-- Provided information follows --

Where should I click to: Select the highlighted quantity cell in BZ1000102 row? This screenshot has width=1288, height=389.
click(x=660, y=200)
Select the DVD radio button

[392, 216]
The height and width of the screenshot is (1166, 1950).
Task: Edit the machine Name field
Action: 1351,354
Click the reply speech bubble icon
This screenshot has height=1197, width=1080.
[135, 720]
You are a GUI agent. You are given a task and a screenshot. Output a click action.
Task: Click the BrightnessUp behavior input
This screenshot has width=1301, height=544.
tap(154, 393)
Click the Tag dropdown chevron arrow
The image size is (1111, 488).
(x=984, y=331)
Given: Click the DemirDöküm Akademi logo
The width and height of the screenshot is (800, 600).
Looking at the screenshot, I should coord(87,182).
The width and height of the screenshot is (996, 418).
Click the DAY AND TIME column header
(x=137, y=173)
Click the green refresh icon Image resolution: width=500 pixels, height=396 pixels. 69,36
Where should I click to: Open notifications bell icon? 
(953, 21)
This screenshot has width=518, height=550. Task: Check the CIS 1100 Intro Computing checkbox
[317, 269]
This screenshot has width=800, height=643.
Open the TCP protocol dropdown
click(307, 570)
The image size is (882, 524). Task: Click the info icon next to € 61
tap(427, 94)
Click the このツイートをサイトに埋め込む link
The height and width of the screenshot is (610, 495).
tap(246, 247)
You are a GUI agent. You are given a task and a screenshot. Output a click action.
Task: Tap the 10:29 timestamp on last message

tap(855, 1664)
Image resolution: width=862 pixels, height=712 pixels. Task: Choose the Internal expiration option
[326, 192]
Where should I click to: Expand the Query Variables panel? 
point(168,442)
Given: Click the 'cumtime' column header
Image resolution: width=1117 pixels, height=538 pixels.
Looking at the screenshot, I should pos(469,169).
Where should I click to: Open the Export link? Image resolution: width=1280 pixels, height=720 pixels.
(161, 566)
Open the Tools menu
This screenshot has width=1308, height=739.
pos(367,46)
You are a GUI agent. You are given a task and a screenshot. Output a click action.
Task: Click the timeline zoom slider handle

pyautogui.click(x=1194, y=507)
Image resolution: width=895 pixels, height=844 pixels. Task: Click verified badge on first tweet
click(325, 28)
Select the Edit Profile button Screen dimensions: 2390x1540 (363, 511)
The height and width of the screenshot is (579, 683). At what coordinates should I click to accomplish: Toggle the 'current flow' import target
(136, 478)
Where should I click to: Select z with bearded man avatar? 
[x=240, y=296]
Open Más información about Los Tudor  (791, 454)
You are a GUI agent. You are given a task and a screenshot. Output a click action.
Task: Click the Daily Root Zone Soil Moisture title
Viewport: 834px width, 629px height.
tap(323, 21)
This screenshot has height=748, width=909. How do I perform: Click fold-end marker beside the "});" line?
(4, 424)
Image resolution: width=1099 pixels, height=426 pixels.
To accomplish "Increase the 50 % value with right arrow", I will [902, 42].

-- Provided information concluded --

**Your task**
Search the entries for "arrow" and copy each matching line.

**Final answer**
Click the Tag dropdown chevron arrow
To accomplish "Increase the 50 % value with right arrow", I will [902, 42].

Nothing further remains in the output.